Faeber v. E. C. T. Corp., 16 N.C. App. 429 (1972)

Oct. 25, 1972 · North Carolina Court of Appeals · No. 7212SC675
16 N.C. App. 429

ALFRED B. FAEBER v. E. C. T. CORPORATION

No. 7212SC675

(Filed 25 October 1972)

1. Trial § 38— request for instructions

When a party aptly tenders a written request for a specific instruction which is correct in itself and supported by the evidence, the failure of the court to give the instruction, at least in substance, is error.

2. Master and Servant § 9— breach of employment contract — sufficiency of instructions

In an action to recover for breach of an employment contract, the trial court’s instructions sufficiently covered the meaning of the terms “legal justification,” “sufficient cause,” and “wrongful discharge,” although the court did not specifically define those terms as had been requested by defendant.

Appeal by defendant from Clark, Judge, at the April 1972 Civil Session of Cumberland Superior Court.

Plaintiff instituted this action to recover $11,000 allegedly due him for breach of a contract of employment with defendant.

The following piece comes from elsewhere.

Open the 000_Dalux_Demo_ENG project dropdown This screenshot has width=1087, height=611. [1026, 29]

The jury found (1) that defendant wrongfully terminated the contract of employment with plaintiff and (2) that plaintiff was entitled to recover $8,415. From judgment entered on the verdict, defendant appealed.

McCoy, Weaver, Wiggins, Cleveland & Raper by William E. Clark for plaintiff appellee.

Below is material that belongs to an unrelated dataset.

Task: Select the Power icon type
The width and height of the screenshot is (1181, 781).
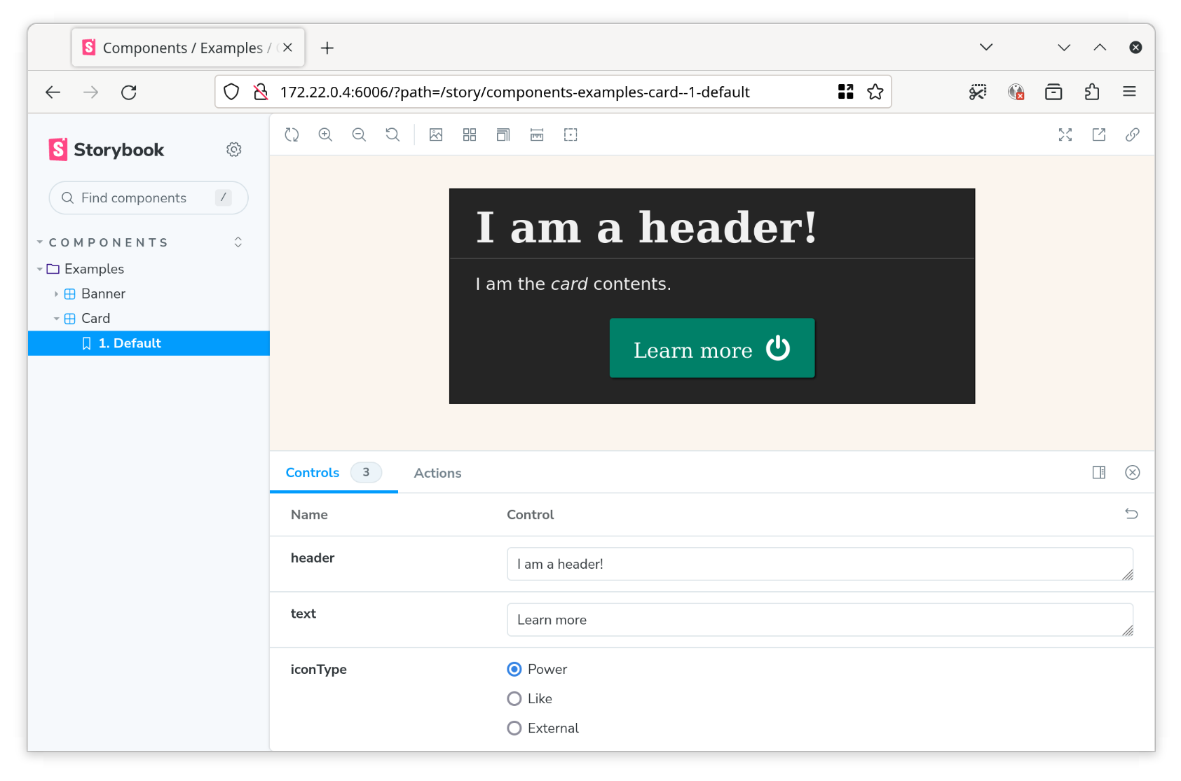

Nance, Collier, Singleton, Kirkman & Herndon by Charles H. Kirkman for defendant appellant.

*430BRITT, Judge.

Defendant submits that the questions raised in its three assignments of error are included in its contention that “the court erred in its failure and refusal to instruct the jury as requested by the defendant in apt time to give instructions to the jury as specially prayed for as to the meaning of the terms ‘legal justification,’ ‘sufficient cause’ and ‘wrongful discharge.’ ”

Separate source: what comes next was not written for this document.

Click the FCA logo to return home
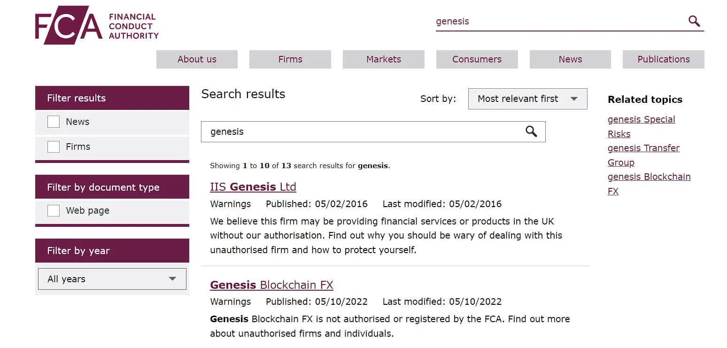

[1] It is the duty of the trial court to charge the law applicable to the substantive features of the case arising on the evidence, without special requests, and to apply the law to the various factual situations presented by the conflicting evidence. 7 Strong, N. C. Index 2d, Trial, § 33, pp. 324, 325. When a party aptly tenders a written request for a specific instruction which is correct in itself and supported by evidence, the failure of the court to give the instruction, at least in substance, is error. Bass v. Hocutt, 221 N.C. 218, 19 S.E. 2d 871 (1942). However, the court is not required to charge the jury in the precise language of the instructions requested so long as the substance of the request is included in the charge. King v. Higgins, 272 N.C. 267, 158 S.E. 2d 67 (1967).

[2] After a careful review of the charge in the instant case, we conclude that the court properly instructed the jury with respect to the law applicable to the substantive features of the case, and properly applied the law to the evidence. Defendant’s prayer for special instructions was in two parts. First, defendant “spelled out” an instruction that it wanted given; the court gave that instruction almost verbatim. (R. p. 77.) Defendant then requested that the court instruct the jury on the terms “legal justification,” “sufficient cause,” and “wrongful discharge” and cited Hagan v. Jenkins, 234 N.C. 427, 429. We conclude that while the court did not specifically define the terms requested by defendant, its instructions sufficiently covered the meaning of the terms. We perceive no prejudice to defendant; therefore, the assignments of error are overruled.

No error.

Chief Judge Mallard and Judge Brock concur.